Just under 100 bills have been officially filed in the House of Delegates thus far this year. A majority of them won't survive, but here's a look at some of the more interesting bills some of your legislators want to add to the laws of Maryland:
With all of the substantive issues facing the State, as well as the country, it's telling that the very first bill filed in Maryland this year (by two Montgomery County delegates) is to prohibit the Maryland Motor Vehicle Administration from authorizing the display of the Confederate battle flag on license plates.
Another bill prompted by the unpopular actions of Governor O'Malley is a bill to direct that Program Open Space funds be used only by and for the Depertment of Natural Resources.
Baltimore County Delegate Ric Metzgar has filed a bill that would protect certain individuals and entities from being required to perform certain religious ceremonies, if such ceremonies violate the basic religious beliefs of that individual or entity.
The first bill my husband, Bob Kittleman, filed as a Delegate was to repeal the "prevailing wage" law. It is now 34 years later, and we are still trying to make a dent in this very expensive legislation.
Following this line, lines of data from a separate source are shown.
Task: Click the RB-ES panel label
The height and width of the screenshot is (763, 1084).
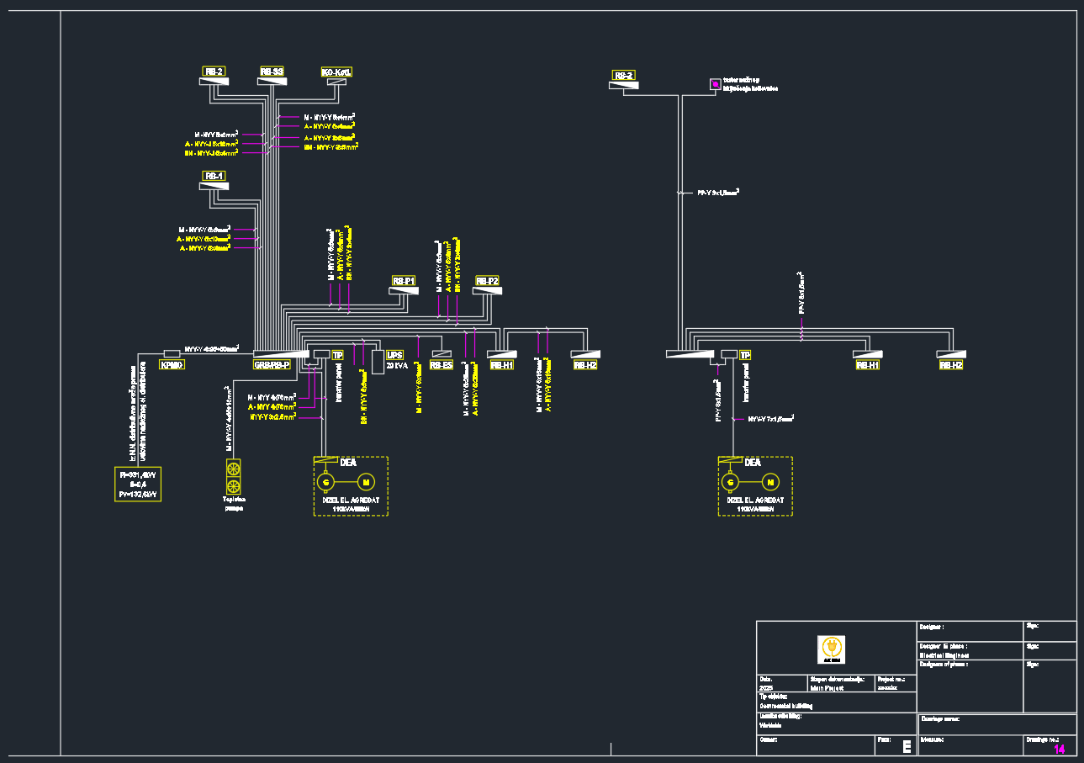Action: [442, 365]
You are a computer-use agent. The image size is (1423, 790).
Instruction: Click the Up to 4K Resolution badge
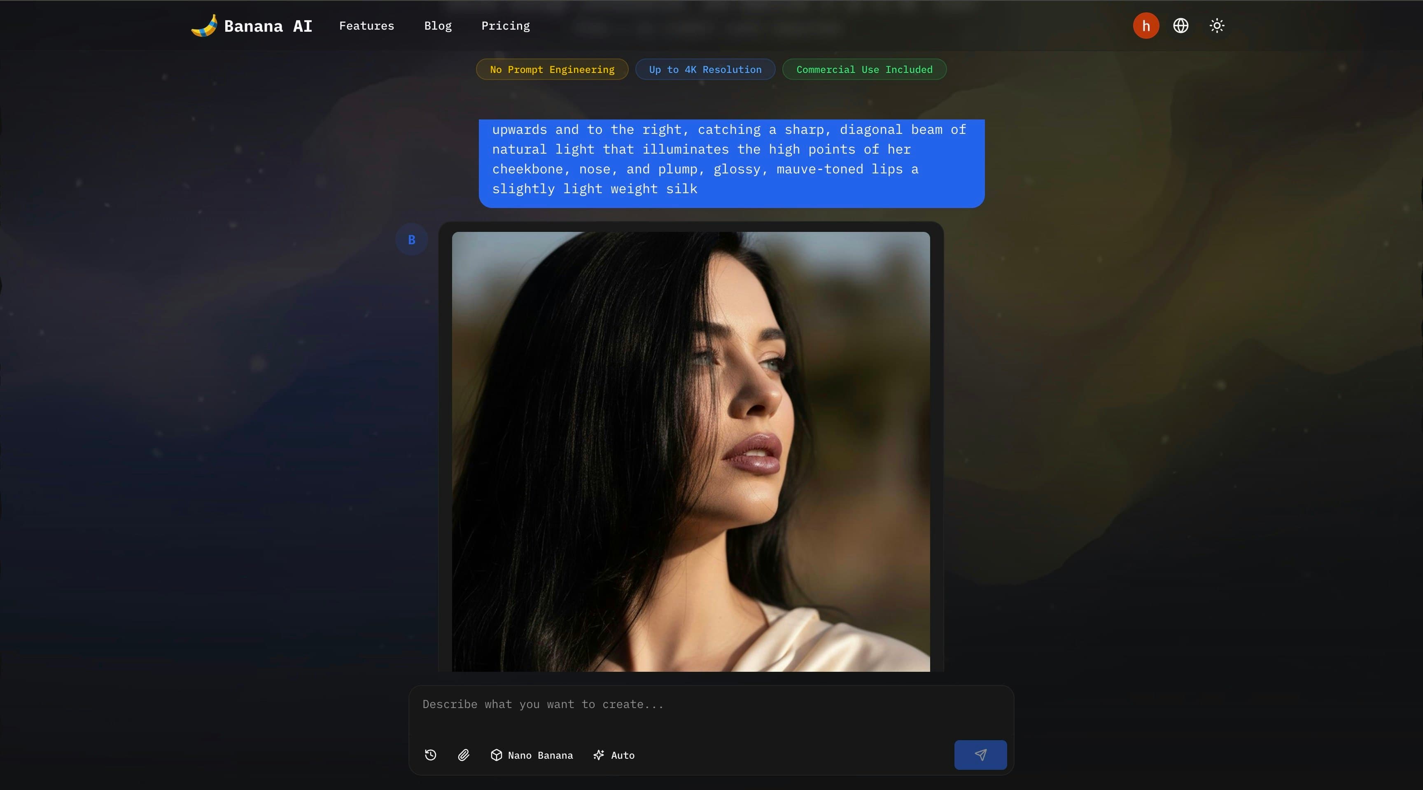705,69
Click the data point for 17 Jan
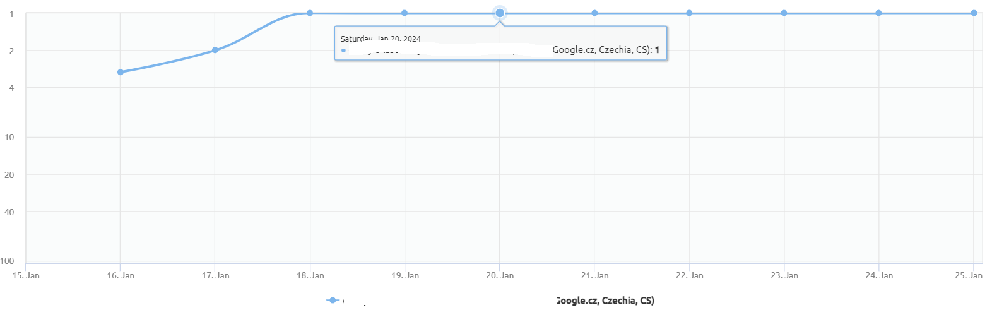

This year, Delegate Tony McConkey has filed a bill to waive the prevailing wage law if it will increase the cost of constructing a school by 10% or more.
This bill would extend collective bargaining rights to community college employees.
Delegate Arentz is hoping to pass this bill that would decrease taxes for retirees who are disabled.
In a bill that I am particularly fond of, the Maryland Transportation Authority would be required to make the Chesapeake Bay Bridge "all E-ZPass" by 2026. This is not only an excellent way to relieve congestion, but would allow pricing to vary during the summer months as a way to even out the flow of traffic.
This bill would allow cameras to record in the courtrooms of Maryland.
(Note: I have paraphrased the topic of these bills. If you are interested in any of them, please be sure to go to the full text of the bill to determine exactly what it says and how it would work.)